The Scottish Prisoner - Diana Gabaldon [60]
He supposed it was reasonable that the Greys would want to check his translation of the poem—he’d told them that the Gaidhlig and the Gaeilge were different and that he did not certify his translation as completely accurate, though he could give them the overall sense of what it said. Still, there was the one small thing that he had deliberately omitted, and it gave him a minor qualm. If the graf had brought an Irish-speaker to give a new translation, the line about the Wild Hunt strewing white roses to mark the victorious path of their queen was sure to show up in contrast to his version, which had merely mentioned the faeries strewing roses.
He’d recognized it as a coded Jacobite document at once; he’d seen any number of such things during his spying days in Paris. But having no idea who had written it or what the code said, he had chosen not to mention that aspect; if there were hidden Jacobites operating in Ireland—and Tobias Quinn had told him there were—it was not his business to expose them to the interest of the English. But if—
His thoughts stopped abruptly as he followed the graf and Grey into the private room, and the gentleman already there rose to greet them.

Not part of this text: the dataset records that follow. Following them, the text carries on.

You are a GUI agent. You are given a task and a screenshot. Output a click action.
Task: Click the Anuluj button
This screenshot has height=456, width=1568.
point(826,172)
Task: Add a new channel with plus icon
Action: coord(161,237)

He wasn’t shocked. Or rather, he thought, it was simply that he didn’t believe what he was seeing. Whichever it was, he took Thomas Lally’s proffered hand with a feeling of total calm.
“Broch Tuarach,” Lally said, in that clipped way of his, formal as a topiary bush at Versailles.
“Monsieur le Comte,” Jamie said, shaking Lally’s hand. “Comment ça va?”
Thomas Lally had been one of Charles Stuart’s aides-decamp. Half Irish and born in Ireland but half French, he had fled Scotland after Falkirk and promptly taken up a commission with the French army, where he had been courageous but unpopular.
How the devil did he come to be here?
Jamie hadn’t voiced that thought, but it must have shown on his face, for Lally smiled sourly.
“I am, like you, a prisoner of the English,” he said in French. “I was captured at Pondicherry. Though my captors are sufficiently generous as to maintain my parole in London.”
“Ah, I see you are acquainted,” said von Namtzen, who undoubtedly spoke French fluently but diplomatically pretended that he didn’t. He beamed cordially. “How nice! Shall we eat first?”
They did, enjoying a solid dinner in the English style—Lally ate his way ravenously through three courses, and Jamie thought that while the English might be maintaining him, they weren’t doing it lavishly. Lally was twenty years Jamie’s senior but looked even older, deeply weathered from the Indian sun and half toothless, with hollowed cheeks that made his prominent nose and chin even more prominent than they would otherwise be and a deeply furrowed brow that gave him an air of suppressed fury rather than worry. He didn’t wear a uniform, and his suit was old-fashioned, very worn at cuff and elbow, though his linen was clean.
In the course of the meal, Jamie learned that Lally’s case was somewhat more complicated than his own: while the Comte de Lally was a prisoner of the English Crown, the French had charged him with treason, and Lally was agitating to be returned to France on parole, demanding a court martial there, by which he might clear his name.
The graf did not say so, but Jamie got the impression that von Namtzen had promised to put in a good word for Lally in this endeavor and thus secured his presence and—presumably—his cooperation.
He was aware that Lally was studying him as closely as he was observing Lally—and doubtless for the same reasons, wondering just what Jamie’s relations were with his captors, and what was the nature of his cooperation with them.